Work instruction: Every line below between the line holding "Collect the chest exchange with 10 Tentatives" and the line holding "Task: Click the Platform MindTap label", inclusive, should be repeated exactly, and all other lines omitted.

[Dataset entries]
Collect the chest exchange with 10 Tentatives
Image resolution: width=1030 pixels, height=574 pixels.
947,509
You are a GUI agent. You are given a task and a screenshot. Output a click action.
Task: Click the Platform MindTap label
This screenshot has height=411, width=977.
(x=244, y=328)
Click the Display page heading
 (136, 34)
---
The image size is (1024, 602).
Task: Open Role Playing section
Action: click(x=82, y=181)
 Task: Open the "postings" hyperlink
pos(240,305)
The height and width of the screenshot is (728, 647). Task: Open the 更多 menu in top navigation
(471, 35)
---
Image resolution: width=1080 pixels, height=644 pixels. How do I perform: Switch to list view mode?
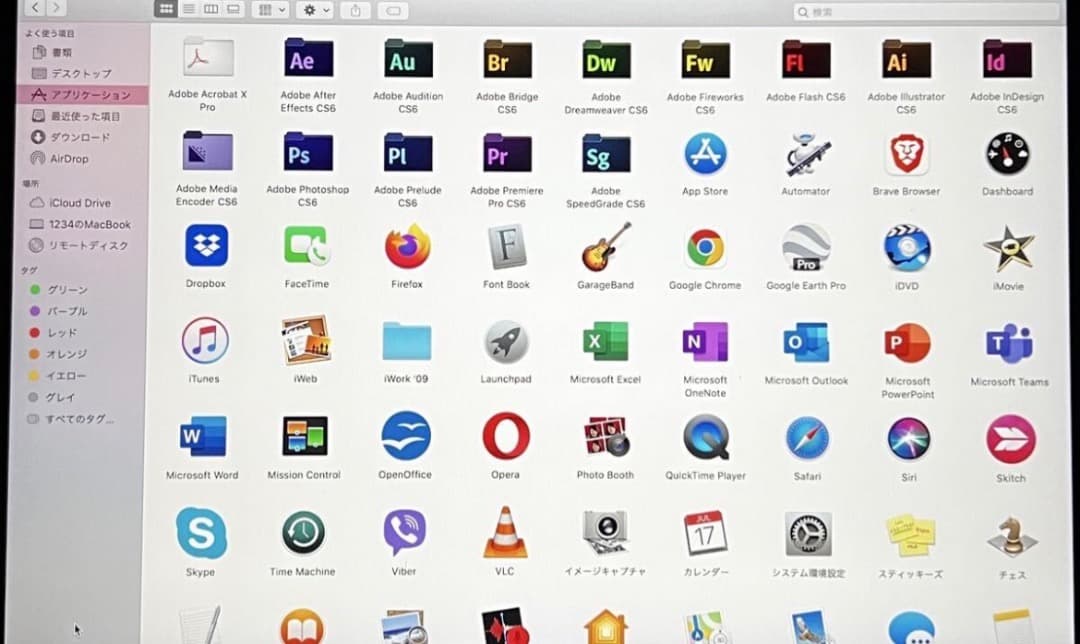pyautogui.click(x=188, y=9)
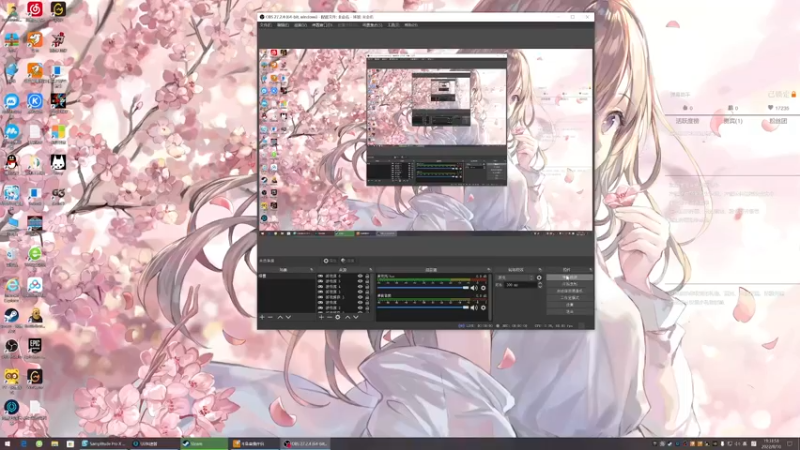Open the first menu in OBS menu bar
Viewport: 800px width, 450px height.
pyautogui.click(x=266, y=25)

Task solution:
Collect the chest exchange with 10 Tentatives
Image resolution: width=1030 pixels, height=574 pixels.
947,509
You are a GUI agent. You are given a task and a screenshot. Output a click action.
Task: Click the Platform MindTap label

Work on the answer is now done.